To read this article and get more critically important news and information, check out our other security-focused posts and subscribe to Providence Business News on their website, www.pbn.com


With the holiday season upon us, I find myself, like many of you, spending nights on the couch wrapped in blankets, with my family in front of the fire watching classic holiday movies. I always seem to land on, “A Christmas Story.” One of my favorite scenes is when Ralphie is sitting at the kitchen table, and he begins to daydream about saving his family from that dreaded criminal Black Bart! The bad guys in their masks and black-and white-striped shirts begin to infiltrate the Parkers’ yard, from every angle. The family is hiding under the table and mom yells, “Save us Ralphie, I just knew those bad guys would be coming for us in the end!”

Much like Black Bart and his gang of robbers, during this time of year, cybercriminals significantly ramp up their efforts. While a constant focus to protect your organization from cyber risk is necessary, during the holidays it is especially important to stay attentive.

Every year the FBI and other law enforcement agencies issue warnings about rising attacks this time of year. There was a 30% reported increase last year in ransomware attacks during the holiday period. We also saw a 70% increase in attempted ransomware attacks. This is not a new trend. Every year we see a significant spike in cybercrime. As we know, cybercriminals are opportunistic. Why wouldn’t they want to take advantage of our employees during the time of year when they are the most distracted?

"There was a 30% reported increase last year in ransomware attacks during the holiday period."

Envision's COO Jason Albuquerque

This is also a time that we find staff using corporate systems more often than normal for personal use. The fast-paced nature of the holidays, and folks rushing to get the latest deals or last-minute gifts online gifts presents a tremendous amount of risk to your organization and opportunity for those cybercriminals. Especially now, during these inflationary times, the savings that discount codes offer may be very enticing. According to the 2022 Norton Cyber Safety Insights Report, one in three American adults admit to taking more risks when online shopping during the holiday season compared to other times of the year.

Small business owners must be more alert to cybercrime activity than ever. Accenture reported that 43% of online attacks target small and medium-size businesses. With that, only 14% felt prepared to defend against cyberattacks. This is staggering news since the National Cybersecurity Alliance states that about 60% of small businesses close within six months of a cyberattack.
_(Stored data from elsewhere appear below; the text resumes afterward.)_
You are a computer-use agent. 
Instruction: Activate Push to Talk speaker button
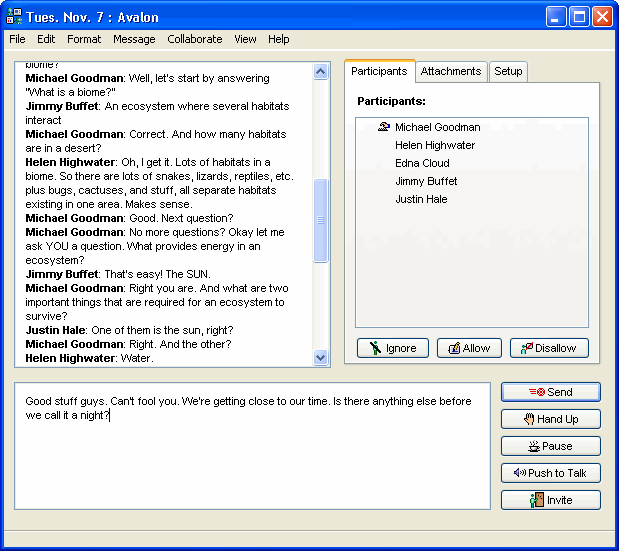coord(550,473)
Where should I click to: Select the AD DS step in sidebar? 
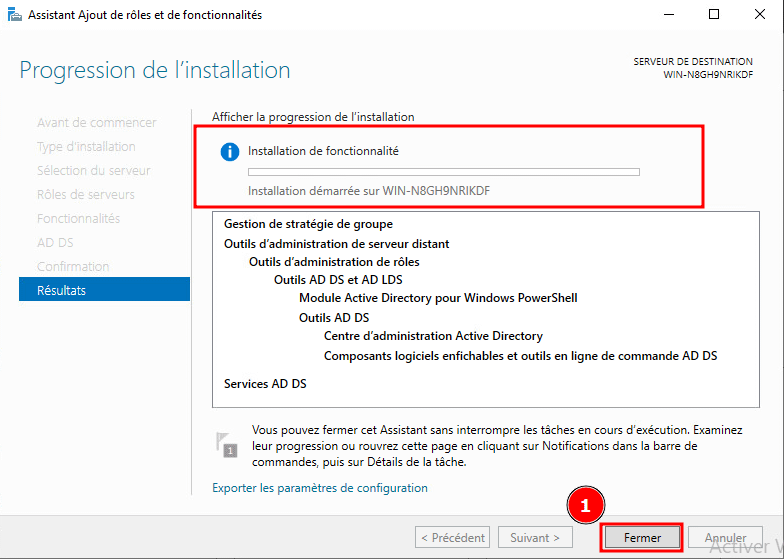pyautogui.click(x=55, y=242)
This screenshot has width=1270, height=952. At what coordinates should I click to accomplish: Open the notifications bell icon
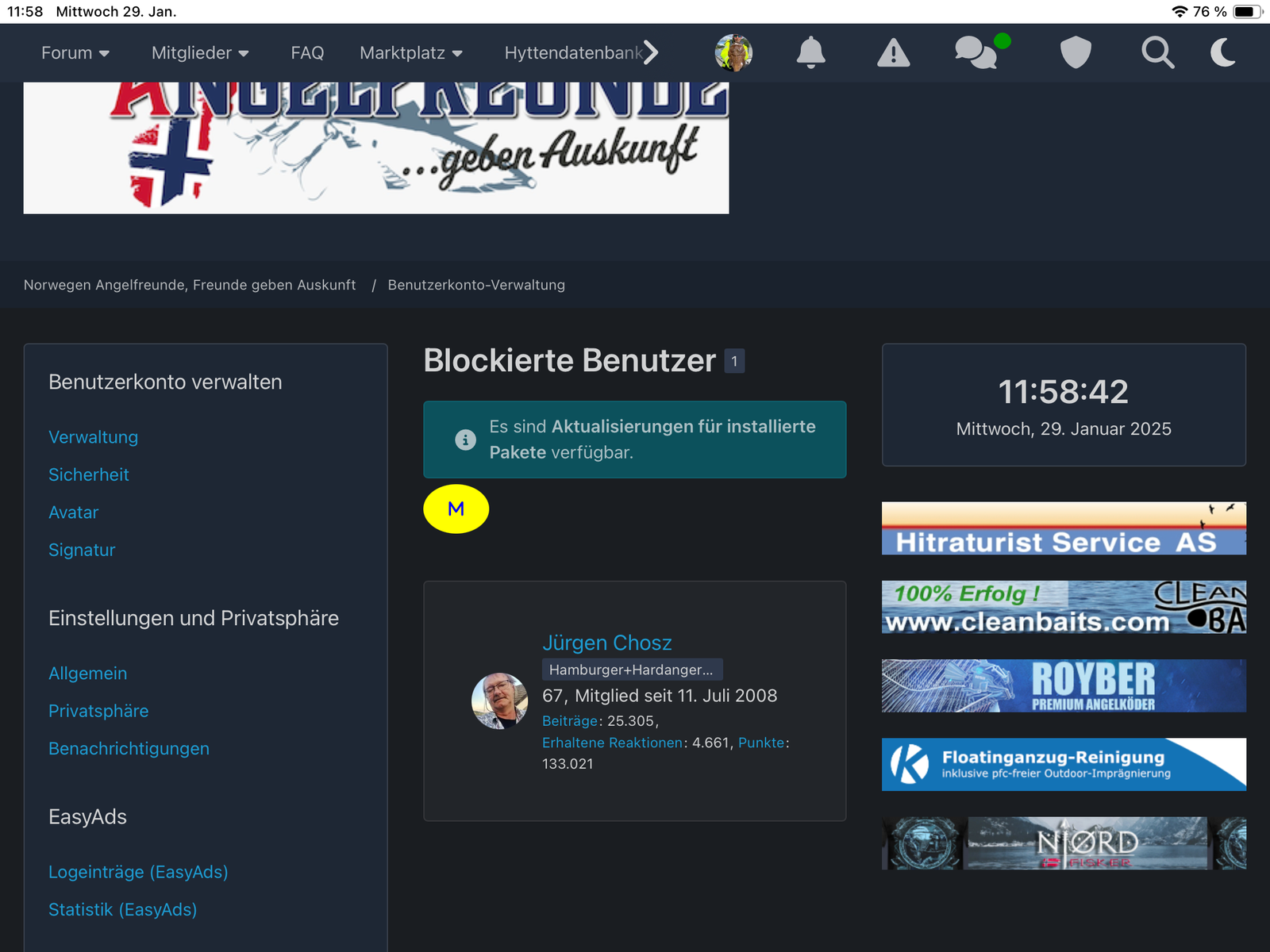point(810,53)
By instituting basic cybersecurity measures and best practices, we can significantly reduce our risks from these holiday season cyberthreats.

First and foremost, employee awareness is crucial. Remind staff to keep security best practices in mind. Continuously reinforce the good habits of how to handle suspicious links, to never download attachments from unknown senders and to always stay clear of suspicious websites, calls, and text messages. Denying cybercriminals their most-often-used attacks is a critical step in mitigating their success.

We clearly live in a time when passwords alone are not sufficient protection. If your business has not embraced and mandated Multi-Factor Authentication for all of your users, you must change that immediately. MFA significantly decreases your risk. As modern businesses, we must assume first that unknown activity is nefarious, never implicitly trust and always verify the legitimacy of requests and unusual activity.

These basic precautions, along with the best practices that we discuss here each month in Cyber Sessions can be the difference between a successful defense or a breach.

Much like Black Bart said as he was foiled and running away, “OK Ralphie, you win this time, but we’ll be back,” cybercriminals are on the constant attack.

Our preparedness, focus, and ability to respond are what will allow us to be more resilient to these threats.